AHK-Cu — hair-follicle and dermal-papilla research
AHK substitutes alanine for glycine at the N-terminus. The shift changes the geometry of the copper-coordinating pocket and the surface presented to the surrounding biology. In published research, AHK-Cu's most-cited models are hair-follicle organ culture and dermal papilla cell biology — the cell type that controls follicle cycling and hair shaft formation. AHK-Cu is less studied than GHK-Cu overall, but its research footprint is concentrated in the hair-follicle literature.
Why combine them
GHK-Cu and AHK-Cu are sometimes paired in dermal-research designs that want to recruit both matrix and follicle-cell biology in a single arm. The combination is mechanistically non-redundant: GHK-Cu addresses ECM remodeling and broad fibroblast biology; AHK-Cu adds a hair-follicle-specific arm. In comparative work, running each compound as its own arm — alongside the combined formulation — lets the design attribute observed effects to one mechanism or the other.
Lab handling
Both compounds are lyophilized as the copper-bound complex and are stable at −20°C. Reconstitution with bacteriostatic water gives the characteristic deep blue of copper(II) coordination — visible color is a useful sanity check that the copper coordination is intact. Standard practice applies: gentle swirling rather than shaking, aliquoting before freezing, and limiting freeze-thaw cycles.
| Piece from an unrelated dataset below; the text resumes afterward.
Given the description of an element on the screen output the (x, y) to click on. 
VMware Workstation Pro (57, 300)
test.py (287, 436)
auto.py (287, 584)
For step-by-step reconstitution that applies here, see How to Reconstitute BPC-157. For pre-computed dilution math at the 50 mg vial size, see the Peptide Dilution Table.
Choosing between them
- Dermal matrix or fibroblast research: GHK-Cu is the primary tool, with the deeper literature base.
- Hair-follicle and dermal papilla research: AHK-Cu is the more relevant tool.
- Combined dermal models: run both as separate arms alongside a co-formulated combination to dissociate matrix from follicle contributions.
For Research Use Only. Information presented for laboratory and research applications. Not medical advice and not a substitute for qualified scientific judgment.